This repository contains the official implementation of the IDC Framework proposed in our paper "Input Distribution Coverage: Measuring Feature Interaction Adequacy in Neural Network Testing".

Datasets

Components

  1. Out-of-distribution data detection
  2. Variational Autoencoder
  3. Combinatorial Coverage Measurement

Out-of-distribution (OOD) data detection

We used the Likelihood-Regret[1] based out-of-distribution (OOD) filter in the framework. Likelihood Regret: An Out-of-Distribution Detection Score For Variational Auto-encoder has the code and pretrained models available.

The included code is for measuring the total t-way coverage of the test datasets of MNIST, Fashion-MNIST and CIFAR10. Since the test datasets are assumed to be in-distribution data, we have not included the Likelihood Regret code base in this repository. When using this framework for other test sets, please follow the instructions from the Likelihood-Regret repository for filtering out the OOD inputs from the test sets.

Variational Autoencoder (VAE)

FactoVAE[2] and $\beta$-TCVAE[3] models from https://github.com/YannDubs/disentangling-vae repository is used in this work.

Combinatorial Coverage Measurement

Combinatorial Coverage Measurement (CCM) Command Line Tool from https://github.com/usnistgov/combinatorial-testing-tools is used for measuring the total t-way coverage of a test set.

Copy ccmcl.jar from CCM Command Line Tool directory of the repository to the current project directory. Running this tool requires Java installed on the machine.

Usage

  • Create virtual environment

    python -m venv idc

  • Activate virtual environment

    source idc/bin/activate

  • Install the required packages using the requirements.txt file.

    pip install -r requirements.txt

  • Run measure_coverage.py to measure the total t-way coverage of the test datasets of MNIST, Fashion-MNIST and CIFAR10. Refer to results directory for supported VAE models.

  python measure_coverage.py [vae] --dataset [mnist/fmnist/cifar10] --no_bins [intervals] --ways [ways] --density [target density: range[0,1]]

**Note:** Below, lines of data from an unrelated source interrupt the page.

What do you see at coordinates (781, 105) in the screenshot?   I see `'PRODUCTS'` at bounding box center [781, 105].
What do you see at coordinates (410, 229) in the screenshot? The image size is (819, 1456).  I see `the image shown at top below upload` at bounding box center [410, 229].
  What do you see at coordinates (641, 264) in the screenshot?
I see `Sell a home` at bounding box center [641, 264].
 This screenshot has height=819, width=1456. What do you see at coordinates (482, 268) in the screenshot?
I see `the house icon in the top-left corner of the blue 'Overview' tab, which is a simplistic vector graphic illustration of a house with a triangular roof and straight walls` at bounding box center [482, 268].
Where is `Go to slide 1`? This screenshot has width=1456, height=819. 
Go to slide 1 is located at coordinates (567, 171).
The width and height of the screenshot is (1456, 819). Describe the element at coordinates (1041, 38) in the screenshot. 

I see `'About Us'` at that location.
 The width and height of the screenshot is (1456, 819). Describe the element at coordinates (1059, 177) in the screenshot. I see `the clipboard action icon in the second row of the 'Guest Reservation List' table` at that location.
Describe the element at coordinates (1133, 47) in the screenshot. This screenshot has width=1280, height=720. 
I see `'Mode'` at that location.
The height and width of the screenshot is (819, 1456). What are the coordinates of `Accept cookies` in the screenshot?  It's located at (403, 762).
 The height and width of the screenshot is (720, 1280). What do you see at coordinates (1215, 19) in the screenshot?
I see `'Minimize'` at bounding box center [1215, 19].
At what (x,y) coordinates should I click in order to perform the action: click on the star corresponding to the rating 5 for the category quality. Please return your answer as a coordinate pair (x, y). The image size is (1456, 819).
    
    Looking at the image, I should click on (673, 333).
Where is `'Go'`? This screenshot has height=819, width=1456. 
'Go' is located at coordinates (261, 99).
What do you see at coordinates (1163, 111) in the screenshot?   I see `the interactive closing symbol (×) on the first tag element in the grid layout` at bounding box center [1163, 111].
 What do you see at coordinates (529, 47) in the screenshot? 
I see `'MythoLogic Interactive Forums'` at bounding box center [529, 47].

  E.g. : python measure_coverage.py btcvae_mnist_6 --dataset mnist --no_bins 20 --ways 3 --density 0.9999

Measuring test coverage of custom test sets

Test coverage of custom test sets can be measured by setting the file path argument of measure_coverage.py. Use Likelihood Regret to filter out the OOD test inputs, and convert the in-distribution test inputs into numpy format. Run the below command.

python measure_coverage.py [vae] --dataset [mnist/fmnist/cifar10] --no_bins [intervals] --ways [ways] --density [target density: range[0,1]] --path [numpy file path]

E.g. python measure_coverage.py btcvae_mnist_6 --dataset mnist --no_bins 20 --ways 3 --density 0.9999 --path ./custom_testset.npy

References

[1] Xiao, Zhisheng, Qing Yan, and Yali Amit. "Likelihood regret: An out-of-distribution detection score for variational auto-encoder." Advances in neural information processing systems 33 (2020): 20685-20696.

[2] Kim, Hyunjik, and Andriy Mnih. "Disentangling by factorising." International Conference on Machine Learning. PMLR, 2018.

[3] Chen, Ricky TQ, et al. "Isolating sources of disentanglement in variational autoencoders." Advances in neural information processing systems 31 (2018).